Is there a technique that can magically group these songs into some common themes without us having to look for dictionaries, append them to our datasets, and count words? The Latent Dirichlet Allocation (LDA) method attemps to do just that, but is no replacement to the human mind!
LDA belongs to the family of unsupervised learning, a collection of machine learning techniques that aim to search for patterns in existing data. Think about it as clustering, except for words (which are not continuous variables, but rather discrete).
So in this case, how would LDA help?
All I am going to do is prepare the data in a way that LDA understands it (grouping words by song and re-arranging the data frame as a matrix whose columns are the words) and call the LDA function from the LDA package. The LDA method then proceeds to group the words into a pre-determined number of clusters (in this case, I choose k = 2), with the assumption that each cluster will be part of an overarching theme. In this case, let’s see if the LDA will group our words into one that expresses “sadness / negativity” and one that expresses “joy / positivity”.
In the graph below, I plot the top most prominent words in each cluster that the LDA has identified.
Woah! Not bad!
While not perfect, this classification did group together a lot of “negative” words in group 1 (e.g., “hurt”, “catch”, “hell”, “bye), and did the same for “positive” words in groupe 2 (e.g., “love”, “slay”, “kiss”, “sweet”).
Obviously, the LDA method itself did not give us labels for these two groups. It merely displayed a partition of the most frequent words into two groups that are most similar within themselves. The onus is always on us to explain the two clusters and derive meaning from them.

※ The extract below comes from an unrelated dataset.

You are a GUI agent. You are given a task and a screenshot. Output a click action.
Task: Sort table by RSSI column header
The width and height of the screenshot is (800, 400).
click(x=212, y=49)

Conclusion (and the gist on Lemonade — contains spoilers!)
These text mining, sentiment analysis and natural language proessing techniques were all useful in this exercise, but they are far from perfect. I could have spent one hour listening to every song in the Lemonade album and I would have quickly concluded what this is all about: Beyonce blaming Jay-Z for cheating on her in the first few songs, and then forgiving him and choosing to stay in the marriage in the last few songs. Of course, even after an entire afternoon spent on this analysis, the fancy data science techniques did not get us to that obvious conclusion. They merely got us to the point that this album tells a story: one that starts off with pain and finishes with joy. Even with their limitations, I think it’s quite impressive that these techniques got us where we got to!
As I said in the intro, applications of this kind of work are plenty and can be useful. From twitter data, product reviews, reddit scraping, qualitative insights, you can apply text mining to all kinds of industries and research questions. However, the implications of these tools on our future are scary: they can easily be utilized for mass surveillance.
And so we don’t leave each other on a gloomy note, I would like to direct you to watch the Lemonade album.
Again, thank you so much if you’ve read all the way to here!